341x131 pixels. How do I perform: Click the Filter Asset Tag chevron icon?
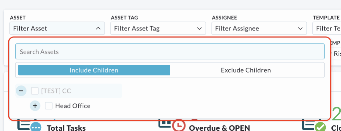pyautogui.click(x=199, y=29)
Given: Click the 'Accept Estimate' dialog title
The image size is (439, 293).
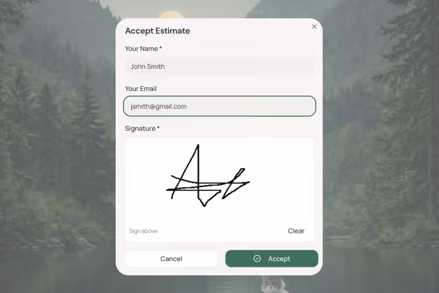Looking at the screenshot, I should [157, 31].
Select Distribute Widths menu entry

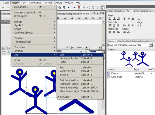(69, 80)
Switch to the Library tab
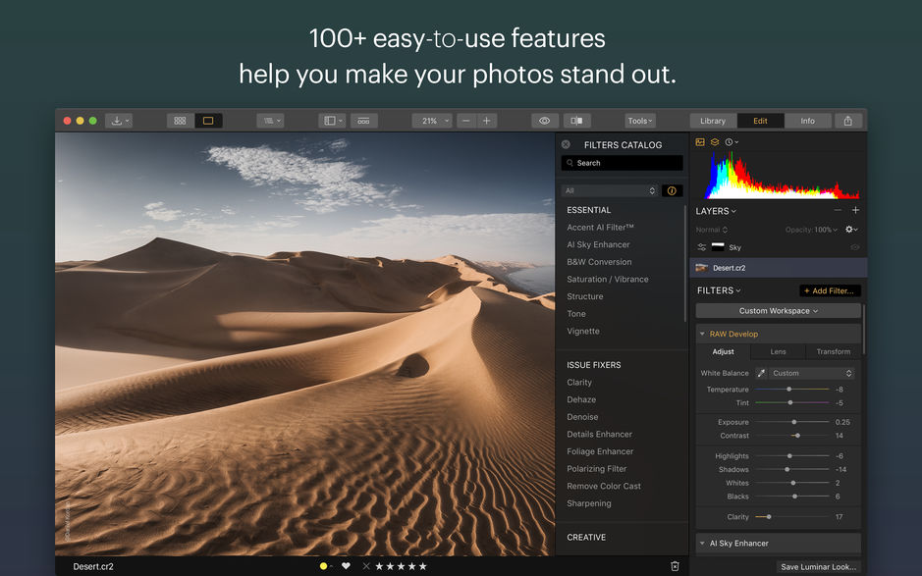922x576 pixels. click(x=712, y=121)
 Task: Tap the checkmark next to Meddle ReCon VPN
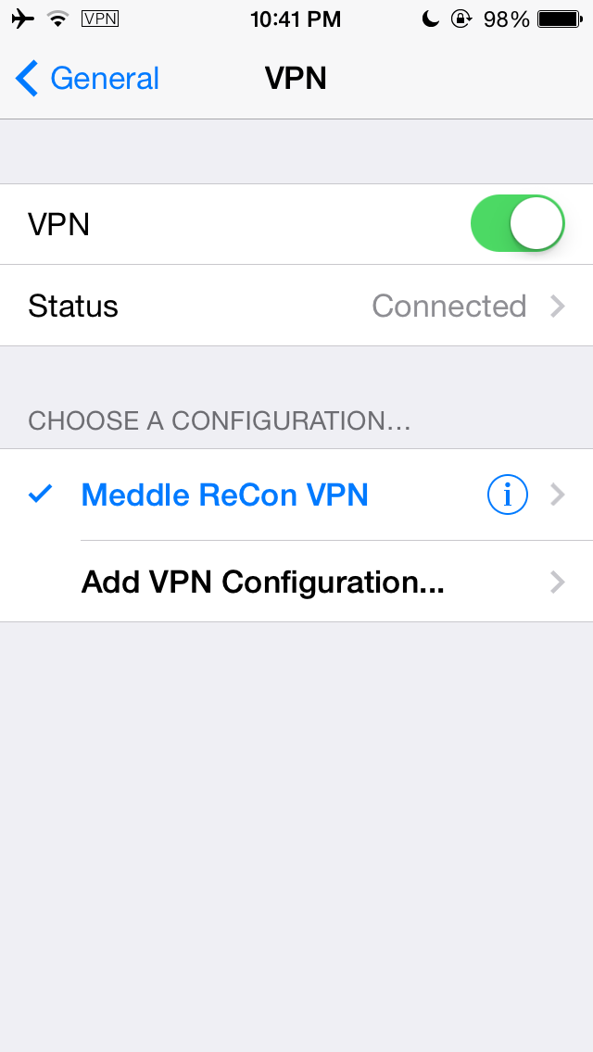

★ ★ ★ ★ ★

Description of the task: What should appear is an exact reproduction of the lines from the one with "The image size is (439, 293)." through the end of the material above, and no pictures.

Solved problem:
The image size is (439, 293).
Looking at the screenshot, I should [157, 31].
Select Distribute Widths menu entry

(69, 80)
Switch to the Library tab
922x576 pixels. click(x=712, y=121)
 Task: Tap the checkmark next to Meddle ReCon VPN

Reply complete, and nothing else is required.